▶ **WRITTEN EXERCISE**
Edit the entries, starting at the first one and ending at the line that contains "pos(290,403)", so that "Where should I click to" becomes "Which spot should I click to" and nothing else changes, then give back only those lines.
◇ ◇ ◇ ◇
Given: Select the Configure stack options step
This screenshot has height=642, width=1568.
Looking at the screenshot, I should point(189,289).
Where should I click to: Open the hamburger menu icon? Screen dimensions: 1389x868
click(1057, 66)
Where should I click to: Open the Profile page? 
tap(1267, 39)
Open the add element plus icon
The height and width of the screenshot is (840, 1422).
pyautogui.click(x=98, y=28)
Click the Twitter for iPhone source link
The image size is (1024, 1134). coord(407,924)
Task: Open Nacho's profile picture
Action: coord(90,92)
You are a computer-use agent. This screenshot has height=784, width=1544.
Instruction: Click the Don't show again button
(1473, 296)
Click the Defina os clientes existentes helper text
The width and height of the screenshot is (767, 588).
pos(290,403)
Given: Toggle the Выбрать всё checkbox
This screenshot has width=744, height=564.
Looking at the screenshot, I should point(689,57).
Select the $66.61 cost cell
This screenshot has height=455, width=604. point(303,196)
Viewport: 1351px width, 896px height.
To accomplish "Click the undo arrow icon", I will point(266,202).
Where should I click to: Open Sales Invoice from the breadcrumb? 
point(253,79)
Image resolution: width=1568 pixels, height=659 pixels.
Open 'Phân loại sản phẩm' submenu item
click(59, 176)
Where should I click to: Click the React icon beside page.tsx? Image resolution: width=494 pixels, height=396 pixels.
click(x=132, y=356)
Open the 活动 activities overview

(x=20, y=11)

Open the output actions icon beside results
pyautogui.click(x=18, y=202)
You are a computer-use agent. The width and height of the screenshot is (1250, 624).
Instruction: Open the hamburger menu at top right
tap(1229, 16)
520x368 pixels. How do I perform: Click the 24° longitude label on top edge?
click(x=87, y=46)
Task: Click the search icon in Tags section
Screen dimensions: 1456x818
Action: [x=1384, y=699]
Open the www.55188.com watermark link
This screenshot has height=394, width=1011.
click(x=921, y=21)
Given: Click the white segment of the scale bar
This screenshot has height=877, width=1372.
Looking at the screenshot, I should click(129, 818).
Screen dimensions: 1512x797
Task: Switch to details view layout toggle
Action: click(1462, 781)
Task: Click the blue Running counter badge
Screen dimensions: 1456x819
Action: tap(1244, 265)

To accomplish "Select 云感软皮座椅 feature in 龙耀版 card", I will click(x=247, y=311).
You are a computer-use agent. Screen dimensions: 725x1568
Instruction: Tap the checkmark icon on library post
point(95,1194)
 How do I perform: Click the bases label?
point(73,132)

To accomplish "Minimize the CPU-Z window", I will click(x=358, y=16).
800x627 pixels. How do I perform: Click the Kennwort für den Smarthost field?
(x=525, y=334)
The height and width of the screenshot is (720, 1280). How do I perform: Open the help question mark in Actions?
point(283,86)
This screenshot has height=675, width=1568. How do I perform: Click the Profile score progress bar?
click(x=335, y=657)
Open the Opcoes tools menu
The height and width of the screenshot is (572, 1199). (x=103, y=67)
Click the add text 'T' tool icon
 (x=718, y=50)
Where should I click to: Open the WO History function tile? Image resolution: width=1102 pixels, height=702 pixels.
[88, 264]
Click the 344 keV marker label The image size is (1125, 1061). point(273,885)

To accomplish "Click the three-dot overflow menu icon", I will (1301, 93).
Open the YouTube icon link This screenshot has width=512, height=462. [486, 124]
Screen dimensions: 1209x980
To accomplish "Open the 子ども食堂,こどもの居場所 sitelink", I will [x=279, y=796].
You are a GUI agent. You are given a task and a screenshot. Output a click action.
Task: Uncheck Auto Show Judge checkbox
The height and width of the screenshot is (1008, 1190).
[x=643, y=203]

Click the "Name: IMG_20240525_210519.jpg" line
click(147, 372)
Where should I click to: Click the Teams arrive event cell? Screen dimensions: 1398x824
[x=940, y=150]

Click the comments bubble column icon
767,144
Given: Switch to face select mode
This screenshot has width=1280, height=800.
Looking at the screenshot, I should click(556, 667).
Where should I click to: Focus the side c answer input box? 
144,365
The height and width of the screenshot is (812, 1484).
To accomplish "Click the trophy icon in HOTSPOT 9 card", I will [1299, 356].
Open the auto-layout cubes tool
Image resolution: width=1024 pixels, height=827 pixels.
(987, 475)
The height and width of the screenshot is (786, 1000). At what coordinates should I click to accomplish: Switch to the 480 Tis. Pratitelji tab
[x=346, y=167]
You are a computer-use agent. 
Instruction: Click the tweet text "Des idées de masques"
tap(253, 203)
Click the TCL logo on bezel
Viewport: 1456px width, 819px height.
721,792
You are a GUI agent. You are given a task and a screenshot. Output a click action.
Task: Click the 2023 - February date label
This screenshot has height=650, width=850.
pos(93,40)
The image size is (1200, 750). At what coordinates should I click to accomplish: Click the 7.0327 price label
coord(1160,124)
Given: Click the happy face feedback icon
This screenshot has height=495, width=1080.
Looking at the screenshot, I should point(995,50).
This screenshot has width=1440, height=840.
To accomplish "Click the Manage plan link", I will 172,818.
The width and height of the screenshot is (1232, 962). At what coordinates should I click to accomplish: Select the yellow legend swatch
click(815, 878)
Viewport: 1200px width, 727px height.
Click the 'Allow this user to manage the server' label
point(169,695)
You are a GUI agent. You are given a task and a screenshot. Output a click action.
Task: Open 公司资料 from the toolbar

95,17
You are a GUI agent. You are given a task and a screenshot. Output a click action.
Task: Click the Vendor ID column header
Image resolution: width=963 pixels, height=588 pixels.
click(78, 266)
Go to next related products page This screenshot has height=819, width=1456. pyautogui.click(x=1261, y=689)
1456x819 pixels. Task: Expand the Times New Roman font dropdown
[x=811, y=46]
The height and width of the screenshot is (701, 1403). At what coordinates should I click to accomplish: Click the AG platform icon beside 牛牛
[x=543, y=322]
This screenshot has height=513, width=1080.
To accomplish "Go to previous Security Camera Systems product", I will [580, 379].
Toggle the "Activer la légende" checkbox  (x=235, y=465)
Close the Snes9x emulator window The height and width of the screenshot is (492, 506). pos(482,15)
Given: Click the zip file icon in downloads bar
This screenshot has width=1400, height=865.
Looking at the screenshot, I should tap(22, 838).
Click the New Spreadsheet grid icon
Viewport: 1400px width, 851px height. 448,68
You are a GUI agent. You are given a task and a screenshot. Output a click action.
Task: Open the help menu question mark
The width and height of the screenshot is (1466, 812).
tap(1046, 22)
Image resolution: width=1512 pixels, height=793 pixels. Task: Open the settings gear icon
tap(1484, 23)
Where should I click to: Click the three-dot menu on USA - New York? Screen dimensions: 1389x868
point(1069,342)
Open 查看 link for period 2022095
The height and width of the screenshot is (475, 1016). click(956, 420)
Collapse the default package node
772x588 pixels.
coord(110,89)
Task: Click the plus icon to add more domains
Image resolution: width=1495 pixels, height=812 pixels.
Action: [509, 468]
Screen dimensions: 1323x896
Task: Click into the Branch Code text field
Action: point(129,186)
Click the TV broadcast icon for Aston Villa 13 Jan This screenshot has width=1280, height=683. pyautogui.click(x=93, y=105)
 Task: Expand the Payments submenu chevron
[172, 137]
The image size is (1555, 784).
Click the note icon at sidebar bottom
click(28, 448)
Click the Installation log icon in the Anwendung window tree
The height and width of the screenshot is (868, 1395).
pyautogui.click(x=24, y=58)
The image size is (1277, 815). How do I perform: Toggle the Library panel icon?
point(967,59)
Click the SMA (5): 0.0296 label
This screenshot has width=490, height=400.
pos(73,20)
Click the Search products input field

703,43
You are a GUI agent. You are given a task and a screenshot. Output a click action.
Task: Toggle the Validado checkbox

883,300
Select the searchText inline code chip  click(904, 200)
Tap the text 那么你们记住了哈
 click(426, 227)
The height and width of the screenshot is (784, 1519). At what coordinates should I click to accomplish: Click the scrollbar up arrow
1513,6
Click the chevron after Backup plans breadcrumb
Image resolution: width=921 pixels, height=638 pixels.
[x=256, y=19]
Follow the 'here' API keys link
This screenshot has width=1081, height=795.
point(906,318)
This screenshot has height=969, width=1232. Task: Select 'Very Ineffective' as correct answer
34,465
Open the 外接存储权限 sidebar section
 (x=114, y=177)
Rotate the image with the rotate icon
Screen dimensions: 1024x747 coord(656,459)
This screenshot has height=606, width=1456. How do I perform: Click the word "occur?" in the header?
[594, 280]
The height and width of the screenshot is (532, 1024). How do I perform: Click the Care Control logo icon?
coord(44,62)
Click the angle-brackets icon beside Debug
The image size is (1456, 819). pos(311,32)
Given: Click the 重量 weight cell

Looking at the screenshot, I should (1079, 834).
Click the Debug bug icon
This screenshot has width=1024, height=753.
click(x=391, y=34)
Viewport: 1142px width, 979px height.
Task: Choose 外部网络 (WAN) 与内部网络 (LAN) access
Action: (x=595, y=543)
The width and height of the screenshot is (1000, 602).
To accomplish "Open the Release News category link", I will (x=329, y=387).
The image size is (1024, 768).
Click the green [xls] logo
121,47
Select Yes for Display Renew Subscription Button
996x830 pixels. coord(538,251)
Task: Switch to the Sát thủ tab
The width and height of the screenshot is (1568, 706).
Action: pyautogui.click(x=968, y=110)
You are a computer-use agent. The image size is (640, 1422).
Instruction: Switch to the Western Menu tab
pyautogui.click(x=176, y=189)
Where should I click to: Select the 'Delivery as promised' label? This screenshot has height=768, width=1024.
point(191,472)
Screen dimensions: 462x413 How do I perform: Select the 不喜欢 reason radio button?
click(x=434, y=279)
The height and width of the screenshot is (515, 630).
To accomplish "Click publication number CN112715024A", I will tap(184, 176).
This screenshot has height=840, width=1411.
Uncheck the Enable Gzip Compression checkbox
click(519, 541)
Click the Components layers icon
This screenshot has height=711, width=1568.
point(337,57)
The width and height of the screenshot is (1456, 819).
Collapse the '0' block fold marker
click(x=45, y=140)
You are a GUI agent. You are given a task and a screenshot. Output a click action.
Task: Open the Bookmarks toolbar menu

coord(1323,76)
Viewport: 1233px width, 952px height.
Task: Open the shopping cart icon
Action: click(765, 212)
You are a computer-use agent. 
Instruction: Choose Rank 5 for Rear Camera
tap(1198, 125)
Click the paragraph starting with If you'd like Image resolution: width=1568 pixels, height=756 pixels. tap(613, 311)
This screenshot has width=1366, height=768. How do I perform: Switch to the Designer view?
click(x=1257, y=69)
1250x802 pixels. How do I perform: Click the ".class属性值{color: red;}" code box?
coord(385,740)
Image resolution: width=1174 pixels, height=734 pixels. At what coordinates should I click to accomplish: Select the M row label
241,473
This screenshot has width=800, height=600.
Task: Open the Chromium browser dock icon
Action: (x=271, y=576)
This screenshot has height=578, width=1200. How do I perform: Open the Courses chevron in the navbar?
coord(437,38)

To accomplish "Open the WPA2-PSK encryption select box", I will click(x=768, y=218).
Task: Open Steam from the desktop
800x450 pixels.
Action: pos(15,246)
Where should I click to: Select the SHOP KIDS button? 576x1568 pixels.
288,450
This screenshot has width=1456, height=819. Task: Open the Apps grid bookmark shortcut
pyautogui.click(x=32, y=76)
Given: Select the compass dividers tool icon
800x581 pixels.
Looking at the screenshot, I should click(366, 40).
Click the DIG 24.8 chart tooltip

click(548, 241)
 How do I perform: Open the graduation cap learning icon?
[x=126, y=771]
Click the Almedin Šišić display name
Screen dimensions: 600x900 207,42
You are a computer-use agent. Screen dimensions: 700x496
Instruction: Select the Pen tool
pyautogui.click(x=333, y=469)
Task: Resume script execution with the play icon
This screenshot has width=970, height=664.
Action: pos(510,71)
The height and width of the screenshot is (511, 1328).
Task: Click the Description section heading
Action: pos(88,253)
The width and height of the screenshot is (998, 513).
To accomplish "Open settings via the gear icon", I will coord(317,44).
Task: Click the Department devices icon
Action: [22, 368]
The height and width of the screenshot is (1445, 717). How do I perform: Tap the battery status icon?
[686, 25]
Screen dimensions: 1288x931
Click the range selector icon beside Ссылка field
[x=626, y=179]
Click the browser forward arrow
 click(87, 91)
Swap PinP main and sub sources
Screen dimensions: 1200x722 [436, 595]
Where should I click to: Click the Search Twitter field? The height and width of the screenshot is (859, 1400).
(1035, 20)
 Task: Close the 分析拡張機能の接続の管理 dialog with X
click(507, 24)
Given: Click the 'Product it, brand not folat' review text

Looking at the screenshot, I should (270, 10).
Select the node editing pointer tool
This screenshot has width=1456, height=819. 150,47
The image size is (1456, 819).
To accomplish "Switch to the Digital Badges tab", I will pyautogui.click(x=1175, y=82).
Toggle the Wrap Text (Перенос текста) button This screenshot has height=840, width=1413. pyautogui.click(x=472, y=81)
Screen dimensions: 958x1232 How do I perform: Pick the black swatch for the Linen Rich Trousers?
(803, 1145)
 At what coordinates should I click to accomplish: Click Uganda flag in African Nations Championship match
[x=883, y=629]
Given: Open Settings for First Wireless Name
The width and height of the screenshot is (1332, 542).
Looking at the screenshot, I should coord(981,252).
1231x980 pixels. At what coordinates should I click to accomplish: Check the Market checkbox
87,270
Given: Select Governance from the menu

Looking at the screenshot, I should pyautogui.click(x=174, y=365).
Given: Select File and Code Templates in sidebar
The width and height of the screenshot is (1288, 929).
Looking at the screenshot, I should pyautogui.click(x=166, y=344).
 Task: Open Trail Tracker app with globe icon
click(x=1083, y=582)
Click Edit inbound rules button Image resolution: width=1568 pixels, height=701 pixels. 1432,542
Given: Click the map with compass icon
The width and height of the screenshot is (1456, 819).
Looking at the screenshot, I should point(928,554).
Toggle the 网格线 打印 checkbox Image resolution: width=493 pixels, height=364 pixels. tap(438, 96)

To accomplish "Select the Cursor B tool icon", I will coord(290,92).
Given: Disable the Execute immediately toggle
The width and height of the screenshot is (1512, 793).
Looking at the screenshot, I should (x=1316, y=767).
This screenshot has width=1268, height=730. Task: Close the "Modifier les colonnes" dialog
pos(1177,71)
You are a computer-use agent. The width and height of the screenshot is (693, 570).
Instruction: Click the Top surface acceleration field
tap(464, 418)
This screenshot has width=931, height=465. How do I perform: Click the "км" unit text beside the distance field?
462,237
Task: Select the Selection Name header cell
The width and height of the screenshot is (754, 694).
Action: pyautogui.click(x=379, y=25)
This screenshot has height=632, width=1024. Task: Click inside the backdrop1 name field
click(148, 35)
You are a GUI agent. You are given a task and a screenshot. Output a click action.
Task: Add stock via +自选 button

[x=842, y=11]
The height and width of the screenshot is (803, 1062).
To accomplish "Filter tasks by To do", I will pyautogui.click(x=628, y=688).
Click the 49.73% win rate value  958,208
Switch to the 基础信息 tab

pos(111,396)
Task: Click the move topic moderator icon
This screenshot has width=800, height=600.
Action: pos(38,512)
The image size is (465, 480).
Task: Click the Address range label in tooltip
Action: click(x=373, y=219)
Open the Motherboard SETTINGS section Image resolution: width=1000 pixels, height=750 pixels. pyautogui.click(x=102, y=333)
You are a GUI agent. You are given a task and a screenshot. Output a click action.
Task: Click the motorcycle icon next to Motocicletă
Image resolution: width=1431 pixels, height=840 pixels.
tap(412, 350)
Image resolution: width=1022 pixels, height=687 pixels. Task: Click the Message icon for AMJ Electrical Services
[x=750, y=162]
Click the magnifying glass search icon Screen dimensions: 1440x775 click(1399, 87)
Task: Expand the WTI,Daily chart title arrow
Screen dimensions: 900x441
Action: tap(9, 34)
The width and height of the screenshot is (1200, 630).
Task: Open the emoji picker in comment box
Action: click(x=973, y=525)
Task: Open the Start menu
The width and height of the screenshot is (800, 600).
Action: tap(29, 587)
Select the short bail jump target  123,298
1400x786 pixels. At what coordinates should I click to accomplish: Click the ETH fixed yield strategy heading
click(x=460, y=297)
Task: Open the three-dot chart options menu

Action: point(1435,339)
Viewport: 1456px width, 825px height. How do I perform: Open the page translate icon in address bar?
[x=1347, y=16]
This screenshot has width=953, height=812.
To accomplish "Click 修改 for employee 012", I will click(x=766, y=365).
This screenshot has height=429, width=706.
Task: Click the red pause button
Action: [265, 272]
◇ ◇ ◇ ◇
▶ **RIGHT ANSWER**
Given: Select the Configure stack options step
This screenshot has height=642, width=1568.
Looking at the screenshot, I should point(189,289).
Which spot should I click to: Open the hamburger menu icon? Screen dimensions: 1389x868
click(1057, 66)
Which spot should I click to: Open the Profile page? 
tap(1267, 39)
Open the add element plus icon
The height and width of the screenshot is (840, 1422).
pyautogui.click(x=98, y=28)
Click the Twitter for iPhone source link
The image size is (1024, 1134). coord(407,924)
Task: Open Nacho's profile picture
Action: coord(90,92)
You are a computer-use agent. This screenshot has height=784, width=1544.
Instruction: Click the Don't show again button
(1473, 296)
Click the Defina os clientes existentes helper text
The width and height of the screenshot is (767, 588).
pos(290,403)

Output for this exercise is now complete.